## Work instructions
Reproduce the items word for word, from the very first line down to and including the line that contains "(x=612, y=105)". Leave the pictures out of your answer.
---------- Given entries
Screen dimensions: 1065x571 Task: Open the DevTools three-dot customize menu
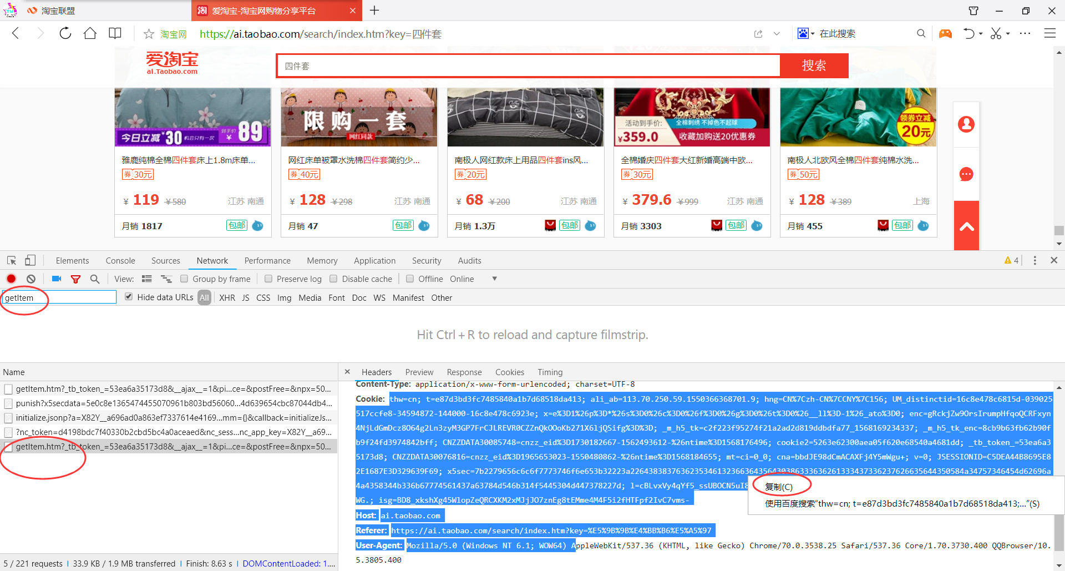pyautogui.click(x=1034, y=260)
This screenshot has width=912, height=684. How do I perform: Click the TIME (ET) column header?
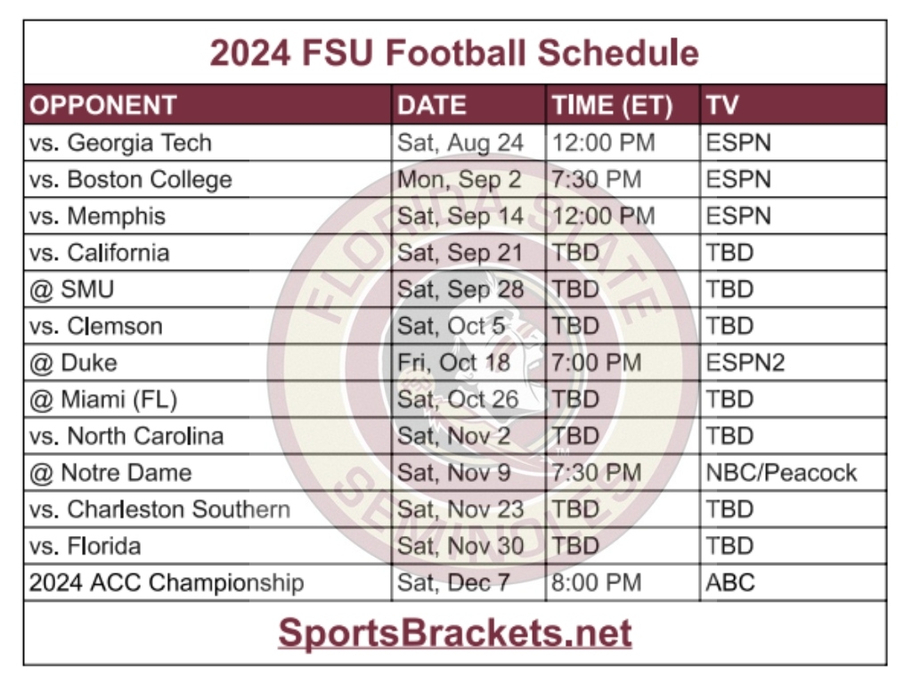(x=612, y=105)
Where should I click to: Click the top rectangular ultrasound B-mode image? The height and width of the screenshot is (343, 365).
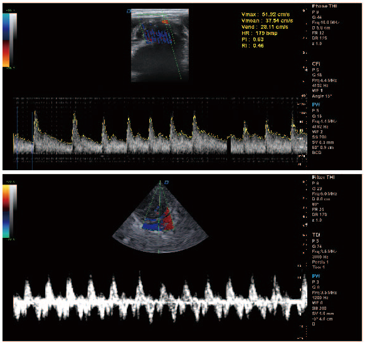click(160, 45)
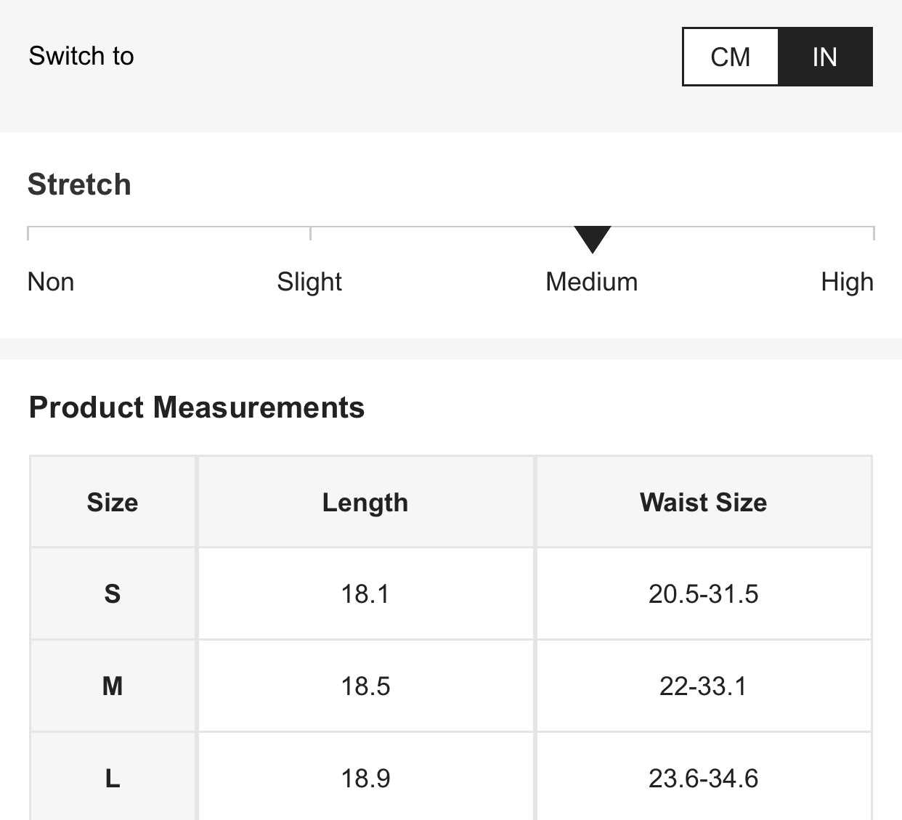This screenshot has width=902, height=820.
Task: Click the 18.5 length cell
Action: pyautogui.click(x=365, y=686)
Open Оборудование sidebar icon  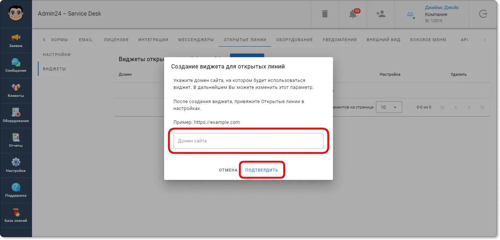click(x=16, y=112)
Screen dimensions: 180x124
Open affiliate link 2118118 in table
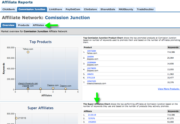coord(92,115)
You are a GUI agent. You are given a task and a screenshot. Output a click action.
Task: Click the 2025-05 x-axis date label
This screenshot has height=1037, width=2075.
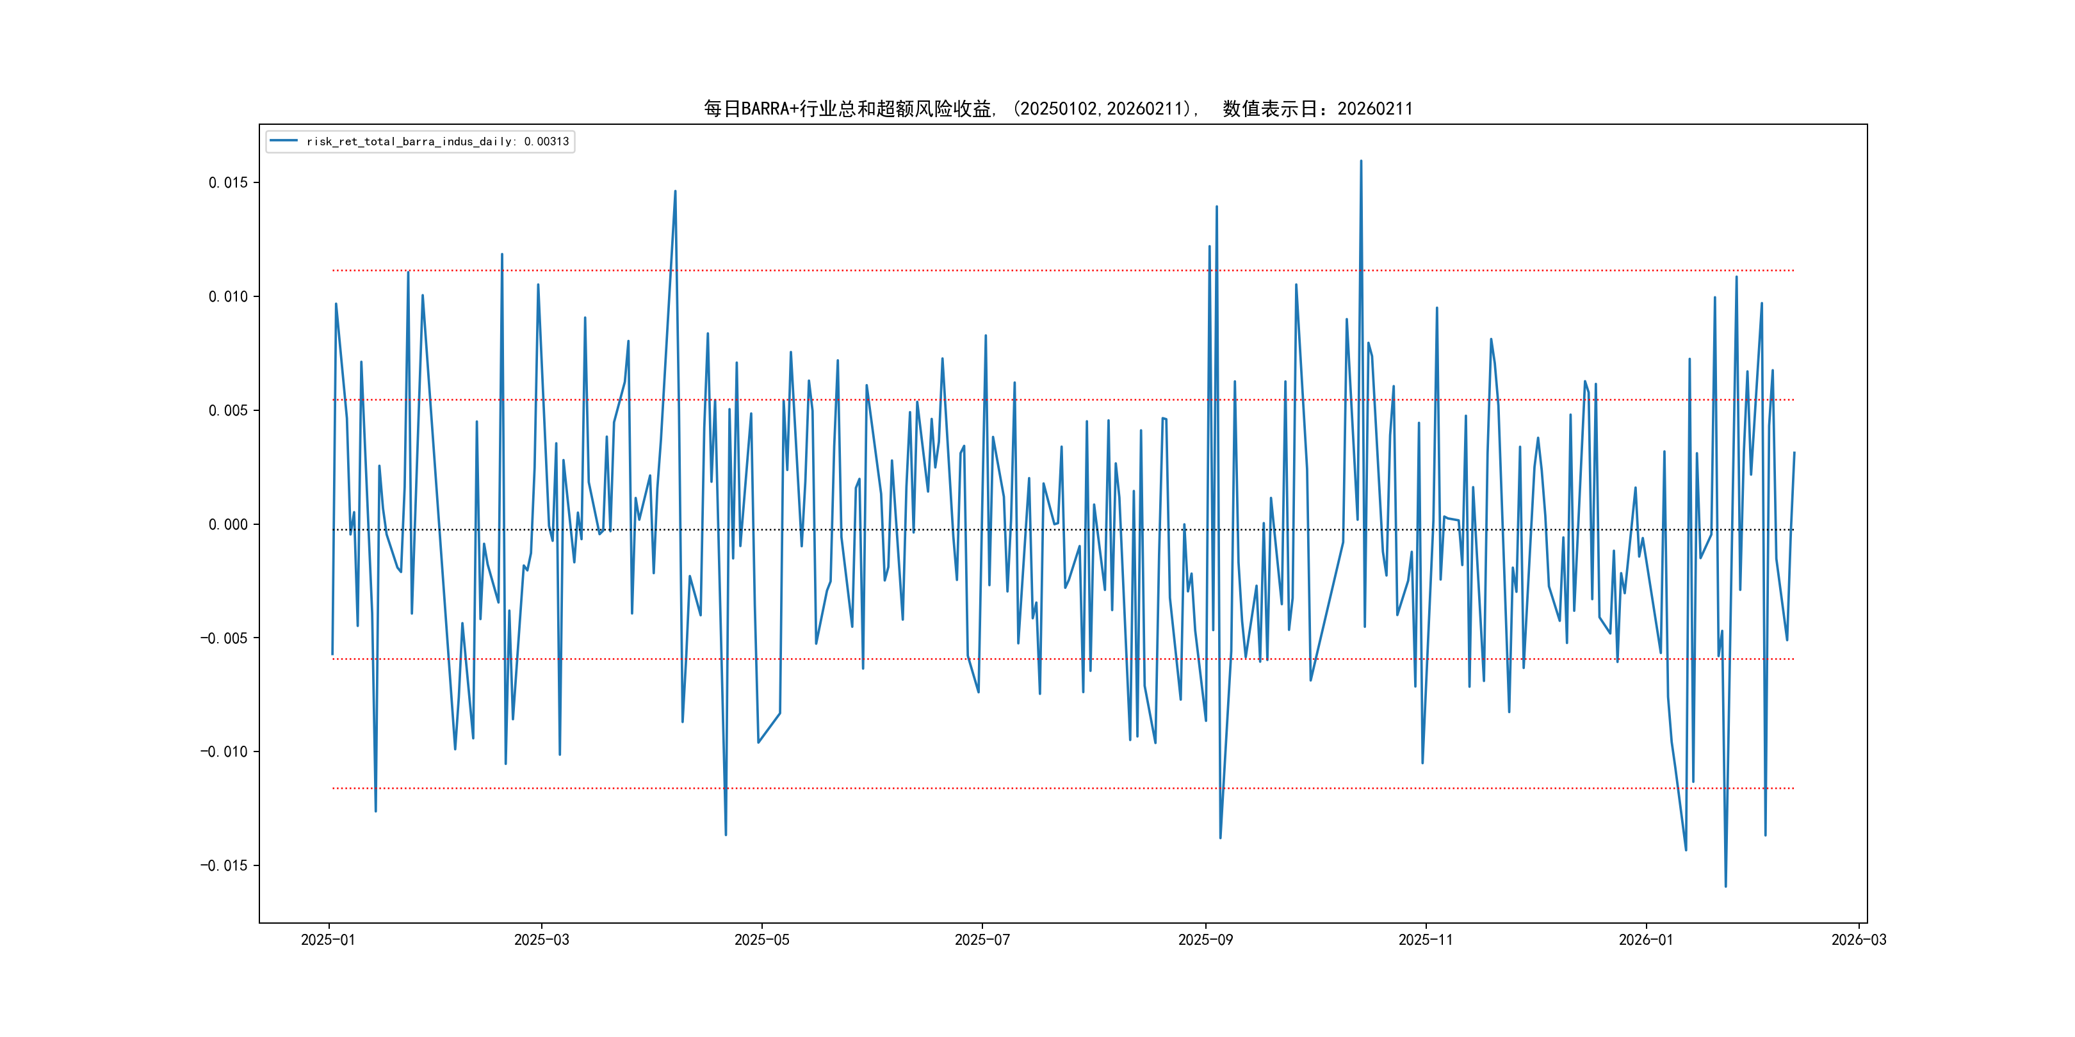tap(761, 940)
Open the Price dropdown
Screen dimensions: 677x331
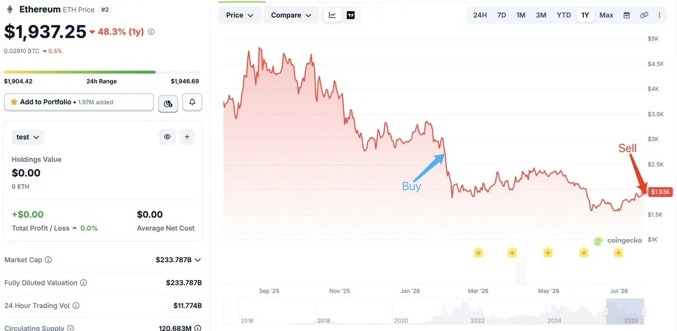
--------------------
## Right answer
Screen dimensions: 1065x571 Task: Open the DevTools three-dot customize menu
pyautogui.click(x=1034, y=260)
This screenshot has width=912, height=684. How do I perform: Click the TIME (ET) column header?
(x=612, y=105)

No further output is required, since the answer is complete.